[Stored items]
------------------------------------------------------------------------

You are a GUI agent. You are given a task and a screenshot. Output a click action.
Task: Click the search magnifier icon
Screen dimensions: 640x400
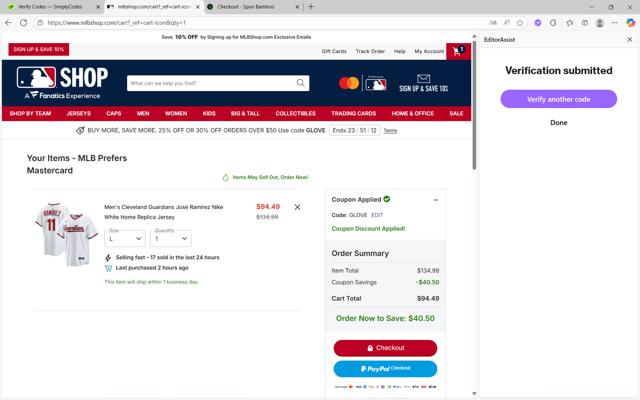pos(300,83)
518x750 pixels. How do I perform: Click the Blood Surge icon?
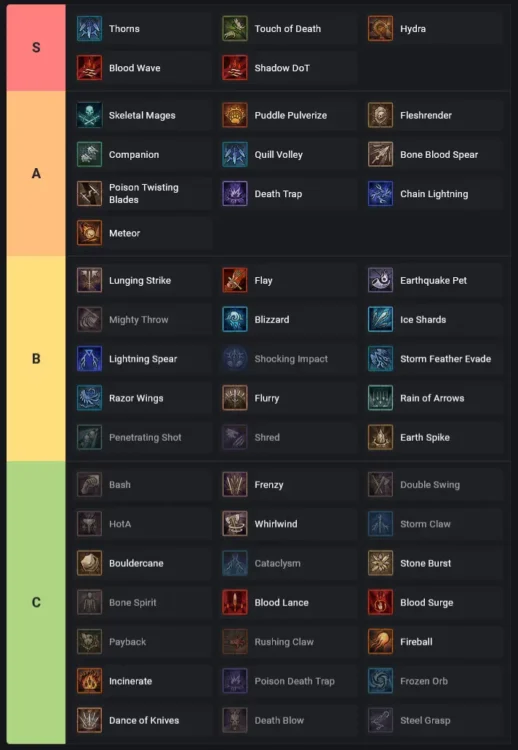[381, 603]
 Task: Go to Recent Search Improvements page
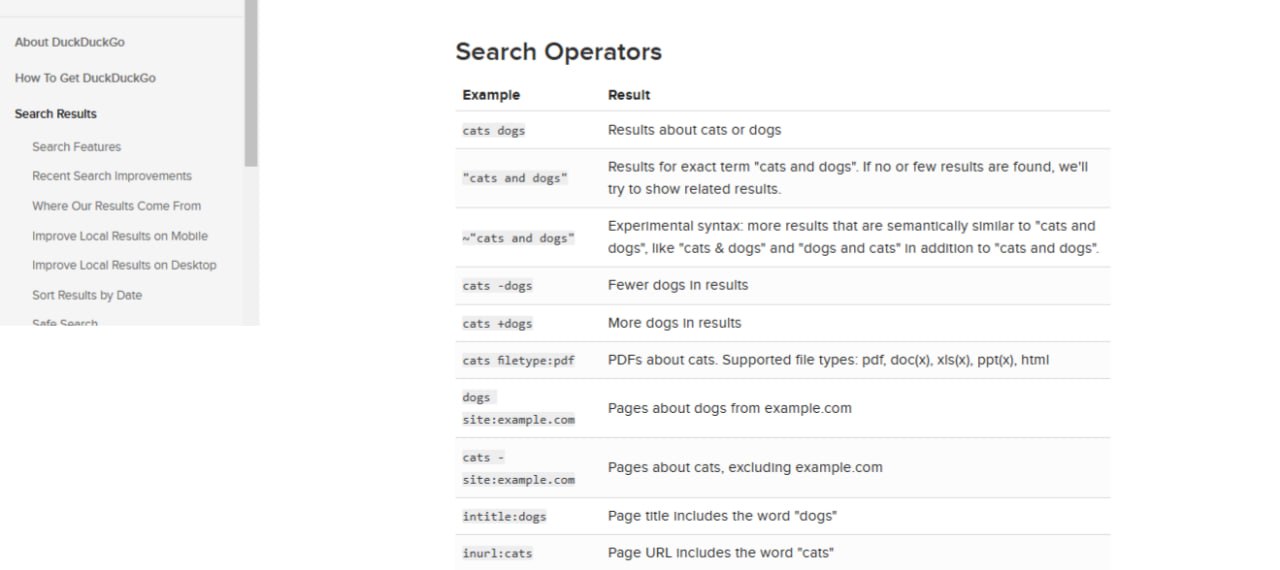112,176
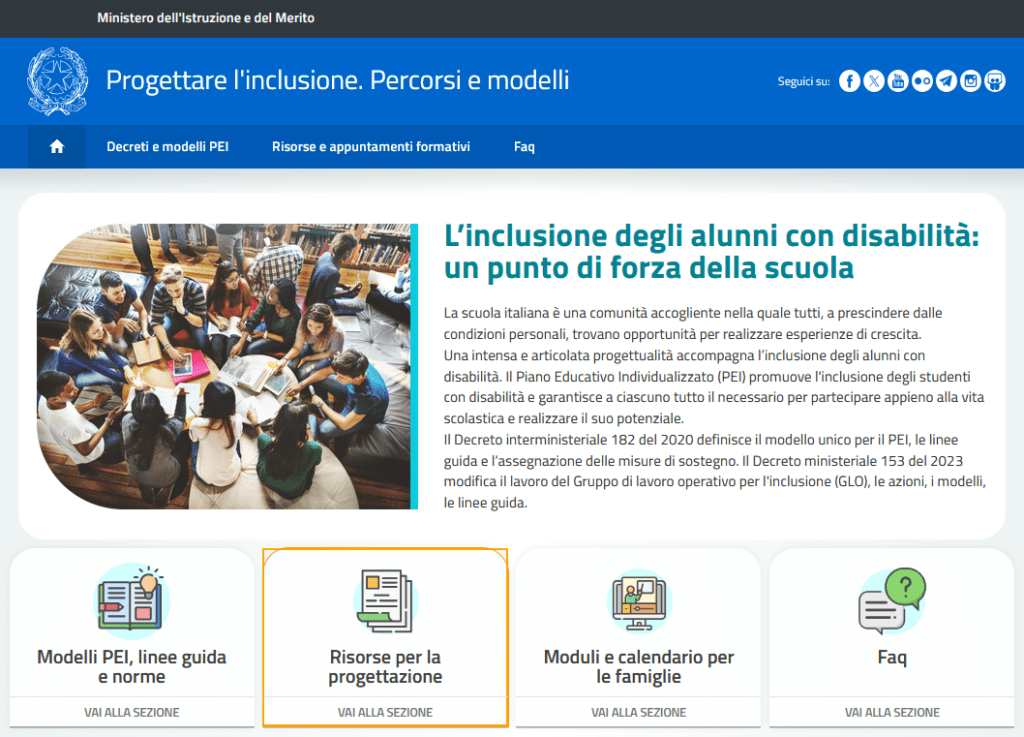Click the Faq question mark card icon
This screenshot has height=737, width=1024.
click(x=892, y=600)
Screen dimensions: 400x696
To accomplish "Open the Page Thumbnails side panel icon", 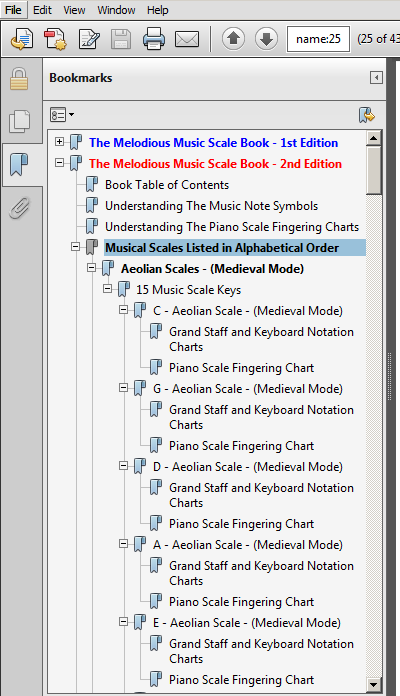I will (x=20, y=121).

------------------------------------------------------------------------

- **Action item**: Repeat exactly and only the lines from the start of the data above through the line that holds "Screen dimensions: 400x696", inclusive. Pictures do not belong in the copy.

- **Result of this task**:
You are a GUI agent. You are given a task and a screenshot. Output a click action.
Task: Click the search magnifier icon
Screen dimensions: 640x400
pos(300,83)
518x750 pixels. How do I perform: Click the Blood Surge icon?
[381, 603]
 Task: Go to Recent Search Improvements page
112,176
Click the Faq question mark card icon
This screenshot has height=737, width=1024.
click(x=892, y=600)
Screen dimensions: 400x696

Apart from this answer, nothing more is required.